By the time Sant’Elia died in 1916, he had left behind only two built architectural projects: a house and two tombs. Chiattone lived four decades longer than Sant’Elia but only saw unadventurous projects built.
Show: New City: Tenement Building with Exterior Elevators, Gallery, Sheltered Passage over Three Levels (Streetcar line, Motorway, Metal Footpath), Lights, and Wireless Telegraph , (1914)
- Ask students to describe this drawing and compare it to their own architectural surroundings. How would this city function differently than their own environment? What about the form of it is unfamiliar?
- Share the title and ask students if they can identify the elements listed.
- Sant’Elia was envisioning a “new city” for Italy in the midst of its industrial transformation. Train stations, ports, factories, and automobiles were relatively new at the time. Ask students to talk about how they think Sant’Elia was addressing these changes in his design.
- Now look together at another Futurist image of the “new city”: Umberto Boccioni’s The City Rises (1910). Ask students to compare the two Futurists’ takes on the modern city.
- While Sant’Elia developed projects that demonstrated a grand, poetic vision for the future, he also showed apprehension about moving too far away from the past. Which elements of the past, if any, do you see in his drawing? If you were to design a futuristic vision for your city or town, which elements of the past would you be hesitant to forgo? Which elements would you want to remake entirely?
- Ask students to discuss changes they have noticed in their city or town. Which aspects of life are relatively new? For the early Futurists, factories and even automobiles were new. Students today might list smartphones, telecommuting, hybrid cars, density, or green space.
Now, tell students that an architectural competition has just been announced. Students must enter architectural sketches that redesign aspects of their current city or town to address one or more of these recent changes. How can buildings or other spaces in the community be rethought? What might be outdated? What might function poorly or be clichéd in terms of its form or aesthetics? For instance, a student might rethink the local library for our modern era and technology. In the end, students should present their competition entries and the class should vote on three they would most like to be implemented.
- Both Sant’Elia and Chiattone looked beyond architecture for their inspiration, toward the commercial work and advertisements of the time with their stylized forms and bold color combinations. (See the picture of Depero’s 1927 kiosk for booksellers below.) For this activity, encourage students to design a building inspired by something modern and nonarchitectural such as a font or haircut. They will probably focus most on form: shape, color, pattern, texture, or materials. When they have finished, ask them how using form as their inspiration seems different than using function. Is form important to architecture? Why or why not?

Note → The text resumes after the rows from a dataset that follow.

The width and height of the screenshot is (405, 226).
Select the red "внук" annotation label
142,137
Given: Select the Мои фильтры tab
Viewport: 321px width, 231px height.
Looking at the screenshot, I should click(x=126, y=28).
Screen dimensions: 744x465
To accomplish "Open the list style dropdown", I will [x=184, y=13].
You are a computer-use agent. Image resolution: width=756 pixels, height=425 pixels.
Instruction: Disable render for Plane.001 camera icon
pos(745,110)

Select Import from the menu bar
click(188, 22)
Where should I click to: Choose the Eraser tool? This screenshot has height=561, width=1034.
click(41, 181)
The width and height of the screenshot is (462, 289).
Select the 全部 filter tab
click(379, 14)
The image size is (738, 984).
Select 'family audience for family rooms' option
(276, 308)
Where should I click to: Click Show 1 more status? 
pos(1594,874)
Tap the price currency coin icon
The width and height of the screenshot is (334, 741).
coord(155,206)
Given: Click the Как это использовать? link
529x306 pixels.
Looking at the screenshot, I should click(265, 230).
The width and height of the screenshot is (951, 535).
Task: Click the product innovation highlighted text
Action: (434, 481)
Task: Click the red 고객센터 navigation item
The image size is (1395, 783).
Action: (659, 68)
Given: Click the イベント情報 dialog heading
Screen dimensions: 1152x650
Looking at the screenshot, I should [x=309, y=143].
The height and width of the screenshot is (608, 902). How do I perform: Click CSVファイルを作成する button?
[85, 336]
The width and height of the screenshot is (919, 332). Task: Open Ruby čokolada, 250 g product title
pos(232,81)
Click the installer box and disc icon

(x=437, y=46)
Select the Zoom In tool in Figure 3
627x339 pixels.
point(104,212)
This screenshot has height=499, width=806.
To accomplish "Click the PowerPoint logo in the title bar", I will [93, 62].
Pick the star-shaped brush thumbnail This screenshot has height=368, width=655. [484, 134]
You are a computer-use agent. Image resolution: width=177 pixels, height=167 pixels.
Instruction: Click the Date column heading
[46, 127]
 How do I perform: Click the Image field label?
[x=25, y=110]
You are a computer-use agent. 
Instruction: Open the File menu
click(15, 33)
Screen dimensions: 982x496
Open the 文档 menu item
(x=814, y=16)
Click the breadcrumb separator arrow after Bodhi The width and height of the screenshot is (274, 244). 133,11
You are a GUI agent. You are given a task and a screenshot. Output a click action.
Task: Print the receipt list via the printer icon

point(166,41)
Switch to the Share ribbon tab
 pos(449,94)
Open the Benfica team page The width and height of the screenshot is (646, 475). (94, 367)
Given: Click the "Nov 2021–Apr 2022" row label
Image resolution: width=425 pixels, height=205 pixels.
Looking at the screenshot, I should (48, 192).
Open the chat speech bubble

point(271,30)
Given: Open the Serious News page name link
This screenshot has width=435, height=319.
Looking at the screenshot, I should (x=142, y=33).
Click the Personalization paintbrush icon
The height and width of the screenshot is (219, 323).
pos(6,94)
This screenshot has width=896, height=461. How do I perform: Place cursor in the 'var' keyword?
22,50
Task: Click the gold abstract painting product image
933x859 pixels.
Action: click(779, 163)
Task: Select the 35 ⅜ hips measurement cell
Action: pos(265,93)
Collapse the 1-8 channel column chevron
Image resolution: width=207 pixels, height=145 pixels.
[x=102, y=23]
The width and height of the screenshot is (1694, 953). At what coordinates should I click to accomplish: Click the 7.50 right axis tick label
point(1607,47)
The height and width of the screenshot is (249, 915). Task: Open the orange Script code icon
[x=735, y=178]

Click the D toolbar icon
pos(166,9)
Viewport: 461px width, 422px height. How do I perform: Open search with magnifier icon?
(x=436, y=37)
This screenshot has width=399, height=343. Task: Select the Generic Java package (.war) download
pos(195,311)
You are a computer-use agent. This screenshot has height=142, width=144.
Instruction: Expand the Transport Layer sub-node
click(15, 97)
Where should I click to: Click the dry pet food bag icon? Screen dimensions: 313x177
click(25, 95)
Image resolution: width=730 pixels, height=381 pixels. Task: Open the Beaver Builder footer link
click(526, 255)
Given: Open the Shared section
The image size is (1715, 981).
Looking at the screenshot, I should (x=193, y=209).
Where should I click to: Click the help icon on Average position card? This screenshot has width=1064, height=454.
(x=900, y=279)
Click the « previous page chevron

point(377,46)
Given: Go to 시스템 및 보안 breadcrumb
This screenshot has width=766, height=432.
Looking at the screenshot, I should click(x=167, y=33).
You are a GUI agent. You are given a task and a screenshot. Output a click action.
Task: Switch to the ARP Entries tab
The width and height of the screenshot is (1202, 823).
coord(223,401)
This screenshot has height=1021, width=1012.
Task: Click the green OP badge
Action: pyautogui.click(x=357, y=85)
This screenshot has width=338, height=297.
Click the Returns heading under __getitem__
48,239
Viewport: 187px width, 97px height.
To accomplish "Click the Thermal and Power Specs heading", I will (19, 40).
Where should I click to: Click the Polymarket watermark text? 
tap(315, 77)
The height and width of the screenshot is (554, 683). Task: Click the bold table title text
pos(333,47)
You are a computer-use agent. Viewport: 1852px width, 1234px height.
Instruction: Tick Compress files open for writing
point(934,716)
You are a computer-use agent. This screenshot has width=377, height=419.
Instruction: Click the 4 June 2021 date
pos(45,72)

- Chiattone and Sant’Elia were not so future-oriented that they lost all affection for the older aspects of the city. For instance, their drawings demonstrate that they limited their buildings to the restricted heights of the old European cities. Ask students which aspects of their city they would be loathe to lose. Then, ask them to think of the drawbacks that might accompany some of today’s technology. Challenge students to write a letter to their mayor that a) argues for the preservation of older aspects of their city or town and b) warns of drawbacks to technological changes. Why is it better to keep some aspects of our cities or towns rather than destroy them in favor of the march of modernity? What would their ideal future city/town look like in terms of its mix of old and new?